# PROVIDED RECORDS
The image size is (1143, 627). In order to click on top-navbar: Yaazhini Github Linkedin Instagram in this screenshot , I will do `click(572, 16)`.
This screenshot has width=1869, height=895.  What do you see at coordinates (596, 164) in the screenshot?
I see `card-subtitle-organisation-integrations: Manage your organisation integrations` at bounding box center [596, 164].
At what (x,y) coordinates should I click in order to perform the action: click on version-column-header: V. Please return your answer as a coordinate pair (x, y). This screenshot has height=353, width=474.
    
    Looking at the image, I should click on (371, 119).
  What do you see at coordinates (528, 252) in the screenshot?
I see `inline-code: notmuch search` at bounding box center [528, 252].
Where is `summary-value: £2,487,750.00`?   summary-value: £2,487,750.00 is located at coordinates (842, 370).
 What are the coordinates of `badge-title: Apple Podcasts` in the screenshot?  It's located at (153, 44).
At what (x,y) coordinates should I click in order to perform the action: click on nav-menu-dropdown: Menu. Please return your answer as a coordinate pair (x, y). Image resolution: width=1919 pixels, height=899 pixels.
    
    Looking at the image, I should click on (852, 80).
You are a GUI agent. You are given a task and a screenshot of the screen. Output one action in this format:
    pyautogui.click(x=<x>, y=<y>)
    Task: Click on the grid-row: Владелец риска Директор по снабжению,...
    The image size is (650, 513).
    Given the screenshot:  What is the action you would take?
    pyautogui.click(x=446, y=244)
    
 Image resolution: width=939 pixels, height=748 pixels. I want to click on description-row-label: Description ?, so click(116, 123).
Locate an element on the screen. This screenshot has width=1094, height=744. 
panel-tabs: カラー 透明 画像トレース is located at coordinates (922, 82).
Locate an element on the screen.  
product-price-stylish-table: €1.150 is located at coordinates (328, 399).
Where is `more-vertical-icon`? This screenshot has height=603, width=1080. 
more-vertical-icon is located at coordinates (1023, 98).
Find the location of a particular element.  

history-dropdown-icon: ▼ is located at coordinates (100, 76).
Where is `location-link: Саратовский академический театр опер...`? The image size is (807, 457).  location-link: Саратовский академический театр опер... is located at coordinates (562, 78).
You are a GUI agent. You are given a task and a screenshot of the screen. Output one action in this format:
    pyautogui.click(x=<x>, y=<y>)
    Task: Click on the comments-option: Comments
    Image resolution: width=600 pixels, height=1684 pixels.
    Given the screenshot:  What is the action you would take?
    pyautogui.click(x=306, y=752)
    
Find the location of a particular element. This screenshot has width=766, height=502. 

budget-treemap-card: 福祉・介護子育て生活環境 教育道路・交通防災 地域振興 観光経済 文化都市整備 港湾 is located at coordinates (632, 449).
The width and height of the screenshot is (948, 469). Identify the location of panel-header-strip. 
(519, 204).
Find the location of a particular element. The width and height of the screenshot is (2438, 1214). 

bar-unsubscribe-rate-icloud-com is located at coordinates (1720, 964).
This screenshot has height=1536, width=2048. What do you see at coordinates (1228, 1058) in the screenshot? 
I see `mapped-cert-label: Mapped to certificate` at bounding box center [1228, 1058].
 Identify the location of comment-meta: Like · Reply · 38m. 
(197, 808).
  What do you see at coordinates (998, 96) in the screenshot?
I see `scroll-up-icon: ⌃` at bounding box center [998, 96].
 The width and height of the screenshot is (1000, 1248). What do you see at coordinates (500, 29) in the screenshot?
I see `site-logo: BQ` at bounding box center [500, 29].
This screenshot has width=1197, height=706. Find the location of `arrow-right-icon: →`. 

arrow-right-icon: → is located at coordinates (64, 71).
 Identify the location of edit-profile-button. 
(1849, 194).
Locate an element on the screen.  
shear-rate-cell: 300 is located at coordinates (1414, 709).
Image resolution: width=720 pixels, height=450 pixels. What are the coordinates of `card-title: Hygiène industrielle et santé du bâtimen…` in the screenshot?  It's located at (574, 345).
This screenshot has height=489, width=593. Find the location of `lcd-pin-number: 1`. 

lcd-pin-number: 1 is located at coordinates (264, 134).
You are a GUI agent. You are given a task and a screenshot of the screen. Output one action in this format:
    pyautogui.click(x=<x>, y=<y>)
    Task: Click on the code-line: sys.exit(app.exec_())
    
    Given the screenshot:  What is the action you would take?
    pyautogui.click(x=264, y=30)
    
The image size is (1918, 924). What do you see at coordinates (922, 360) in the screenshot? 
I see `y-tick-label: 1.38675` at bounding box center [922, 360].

# JOB
Copy out word for word the lines of the records starting at the line containing "coordinates (842, 370)." and ending at the line containing "at (153, 44).", including both of those lines.

# ANSWER AREA
Where is `summary-value: £2,487,750.00`?   summary-value: £2,487,750.00 is located at coordinates (842, 370).
 What are the coordinates of `badge-title: Apple Podcasts` in the screenshot?  It's located at (153, 44).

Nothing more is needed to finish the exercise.